Today, I am happy to announce that ECS supports the new application load balancer, a high-performance load balancing option that operates at the application layer and allows you to define content-based routing rules. The application load balancer includes two features that simplify running microservices on ECS: dynamic ports and the ability for multiple services to share a single load balancer.

Dynamic ports makes it easier to start tasks in your cluster without having to worry about port conflicts. Previously, to use Elastic Load Balancing to route traffic to your applications, you had to define a fixed host port in the ECS task. This added operational complexity, as you had to track the ports each application used, and it reduced cluster efficiency, as only one task could be placed per instance. Now, you can specify a dynamic port in the ECS task definition, which gives the container an unused port when it is scheduled on the EC2 instance. The ECS scheduler automatically adds the task to the application load balancer’s target group using this port. To get started, you can create an application load balancer from the EC2 Console or using the AWS Command Line Interface (CLI). Create a task definition in the ECS console with a container that sets the host port to 0. This container automatically receives a port in the ephemeral port range when it is scheduled.

Previously, there was a one-to-one mapping between ECS services and load balancers. Now, a load balancer can be shared with multiple services, using path-based routing. Each service can define its own URI, which can be used to route traffic to that service. In addition, you can create an environment variable with the service’s DNS name, supporting basic service discovery. For example, a stock service could be http://example.com/stock and a weather service could be http://example.com/weather, both served from the same load balancer. A news portal could then use the load balancer to access both the stock and weather services.

IAM Roles for ECS Tasks
In Amazon ECS, you have always been able to use IAM roles for your Amazon EC2 container instances to simplify the process of making API requests from your containers. This also allows you to follow AWS best practices by not storing your AWS credentials in your code or configuration files, as well as providing benefits such as automatic key rotation.

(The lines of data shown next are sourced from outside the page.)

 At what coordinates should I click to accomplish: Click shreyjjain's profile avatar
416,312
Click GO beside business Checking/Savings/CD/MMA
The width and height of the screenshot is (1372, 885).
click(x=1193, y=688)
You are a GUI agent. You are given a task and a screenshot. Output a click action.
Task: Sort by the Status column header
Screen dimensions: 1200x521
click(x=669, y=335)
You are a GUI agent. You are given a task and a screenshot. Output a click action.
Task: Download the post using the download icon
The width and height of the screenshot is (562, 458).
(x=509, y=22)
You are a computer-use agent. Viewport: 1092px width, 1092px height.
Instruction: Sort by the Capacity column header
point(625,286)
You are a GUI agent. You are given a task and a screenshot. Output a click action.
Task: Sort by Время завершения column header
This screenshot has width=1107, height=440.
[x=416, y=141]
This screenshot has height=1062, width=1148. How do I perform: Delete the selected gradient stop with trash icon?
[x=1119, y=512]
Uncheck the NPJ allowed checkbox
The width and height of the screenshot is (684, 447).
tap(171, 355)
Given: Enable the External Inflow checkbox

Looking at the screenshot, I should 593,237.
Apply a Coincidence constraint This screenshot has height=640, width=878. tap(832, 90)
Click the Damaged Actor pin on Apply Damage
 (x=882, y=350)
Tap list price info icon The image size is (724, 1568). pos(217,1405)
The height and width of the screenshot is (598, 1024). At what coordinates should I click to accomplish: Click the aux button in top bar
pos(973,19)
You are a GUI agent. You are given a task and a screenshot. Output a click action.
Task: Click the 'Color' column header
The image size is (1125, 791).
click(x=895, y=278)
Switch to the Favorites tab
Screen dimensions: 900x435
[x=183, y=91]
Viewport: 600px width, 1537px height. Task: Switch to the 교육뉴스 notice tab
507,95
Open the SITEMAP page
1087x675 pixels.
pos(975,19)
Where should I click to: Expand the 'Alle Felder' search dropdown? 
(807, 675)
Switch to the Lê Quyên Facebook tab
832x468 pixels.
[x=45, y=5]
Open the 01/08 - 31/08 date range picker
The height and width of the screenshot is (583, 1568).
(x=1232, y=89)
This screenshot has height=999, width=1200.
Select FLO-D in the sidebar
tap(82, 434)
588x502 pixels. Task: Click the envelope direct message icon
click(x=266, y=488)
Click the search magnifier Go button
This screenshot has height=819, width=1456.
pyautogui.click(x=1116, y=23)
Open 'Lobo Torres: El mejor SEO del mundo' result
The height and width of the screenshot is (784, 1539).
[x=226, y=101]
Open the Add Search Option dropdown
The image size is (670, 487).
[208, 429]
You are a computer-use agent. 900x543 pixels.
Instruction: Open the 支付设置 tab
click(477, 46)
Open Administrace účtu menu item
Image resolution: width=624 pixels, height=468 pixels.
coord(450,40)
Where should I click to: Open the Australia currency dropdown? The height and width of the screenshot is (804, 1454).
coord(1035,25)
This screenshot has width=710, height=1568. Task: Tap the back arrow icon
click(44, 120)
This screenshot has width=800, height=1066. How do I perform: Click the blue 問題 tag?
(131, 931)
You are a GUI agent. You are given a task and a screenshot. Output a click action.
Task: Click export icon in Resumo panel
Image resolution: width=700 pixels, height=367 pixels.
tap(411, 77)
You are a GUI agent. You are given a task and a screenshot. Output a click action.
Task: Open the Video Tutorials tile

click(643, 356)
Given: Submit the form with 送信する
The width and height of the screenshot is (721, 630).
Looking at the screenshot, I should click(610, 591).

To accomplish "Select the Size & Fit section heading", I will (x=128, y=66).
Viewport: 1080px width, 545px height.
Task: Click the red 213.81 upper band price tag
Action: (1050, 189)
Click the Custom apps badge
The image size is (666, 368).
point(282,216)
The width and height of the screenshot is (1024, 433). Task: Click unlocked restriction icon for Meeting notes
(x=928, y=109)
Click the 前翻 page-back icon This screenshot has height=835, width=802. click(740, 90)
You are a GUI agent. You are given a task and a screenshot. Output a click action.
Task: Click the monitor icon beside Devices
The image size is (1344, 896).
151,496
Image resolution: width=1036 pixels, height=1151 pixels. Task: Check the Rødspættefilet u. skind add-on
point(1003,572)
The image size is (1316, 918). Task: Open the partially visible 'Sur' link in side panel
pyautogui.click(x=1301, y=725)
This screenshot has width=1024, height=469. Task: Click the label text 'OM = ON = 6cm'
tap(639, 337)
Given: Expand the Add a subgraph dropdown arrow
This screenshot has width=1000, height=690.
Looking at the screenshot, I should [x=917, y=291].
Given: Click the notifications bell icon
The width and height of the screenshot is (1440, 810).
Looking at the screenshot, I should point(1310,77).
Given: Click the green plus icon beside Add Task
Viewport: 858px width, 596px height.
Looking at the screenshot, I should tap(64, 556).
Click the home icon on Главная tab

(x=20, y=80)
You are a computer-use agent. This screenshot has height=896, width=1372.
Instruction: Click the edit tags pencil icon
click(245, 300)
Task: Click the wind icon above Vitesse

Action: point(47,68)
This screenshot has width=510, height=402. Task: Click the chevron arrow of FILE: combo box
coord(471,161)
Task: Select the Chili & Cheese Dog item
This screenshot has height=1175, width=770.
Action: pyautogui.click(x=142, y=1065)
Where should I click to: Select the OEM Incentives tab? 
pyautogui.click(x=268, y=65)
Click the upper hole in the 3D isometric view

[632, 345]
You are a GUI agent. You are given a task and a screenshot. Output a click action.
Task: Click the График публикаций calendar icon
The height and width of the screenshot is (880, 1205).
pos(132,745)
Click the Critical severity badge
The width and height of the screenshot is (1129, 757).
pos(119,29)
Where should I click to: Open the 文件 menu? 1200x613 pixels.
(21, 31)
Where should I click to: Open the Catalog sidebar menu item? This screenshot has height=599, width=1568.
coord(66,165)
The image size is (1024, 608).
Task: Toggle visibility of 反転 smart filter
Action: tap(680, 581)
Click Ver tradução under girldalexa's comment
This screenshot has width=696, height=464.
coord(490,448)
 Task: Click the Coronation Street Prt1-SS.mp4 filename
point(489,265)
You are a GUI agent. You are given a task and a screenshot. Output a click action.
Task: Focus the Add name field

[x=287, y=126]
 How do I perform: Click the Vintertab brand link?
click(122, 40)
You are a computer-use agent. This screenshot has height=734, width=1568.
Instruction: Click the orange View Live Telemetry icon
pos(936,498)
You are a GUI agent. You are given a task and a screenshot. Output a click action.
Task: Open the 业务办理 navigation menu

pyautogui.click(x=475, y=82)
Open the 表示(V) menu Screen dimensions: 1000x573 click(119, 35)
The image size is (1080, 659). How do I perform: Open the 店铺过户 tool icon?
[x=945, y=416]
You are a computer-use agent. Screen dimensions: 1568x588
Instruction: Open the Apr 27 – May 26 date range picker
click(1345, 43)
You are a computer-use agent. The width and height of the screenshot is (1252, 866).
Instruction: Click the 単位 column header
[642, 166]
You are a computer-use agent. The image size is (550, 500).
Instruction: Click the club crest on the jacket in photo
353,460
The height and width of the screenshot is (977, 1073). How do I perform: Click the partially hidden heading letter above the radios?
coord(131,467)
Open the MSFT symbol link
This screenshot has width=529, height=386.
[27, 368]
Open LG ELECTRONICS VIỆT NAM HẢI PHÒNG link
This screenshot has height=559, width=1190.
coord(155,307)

With the introduction of the recently launched IAM roles for ECS tasks, you can secure your infrastructure by assigning an IAM role directly to the ECS task rather than to the EC2 container instance. This way, you can have one task that uses a specific IAM role for access to, let’s say, S3 and another task that uses an IAM role to access a DynamoDB table, both running on the same EC2 instance.

Service Auto Scaling
The third feature I want to highlight is Service Auto Scaling. With Service Auto Scaling and Amazon CloudWatch alarms, you can define scaling policies to scale your ECS services in the same way that you scale your EC2 instances up and down. With Service Auto Scaling, you can achieve high availability by scaling up when demand is high, and optimize costs by scaling down your service and the cluster, when demand is lower, all automatically and in real-time.

You simply choose the desired, minimum and maximum number of tasks, create one or more scaling policies, and Service Auto Scaling handles the rest. The service scheduler is also Availability Zone–aware, so you don’t have to worry about distributing your ECS tasks across multiple zones.

Available Now
These features are available now and you can start using them today!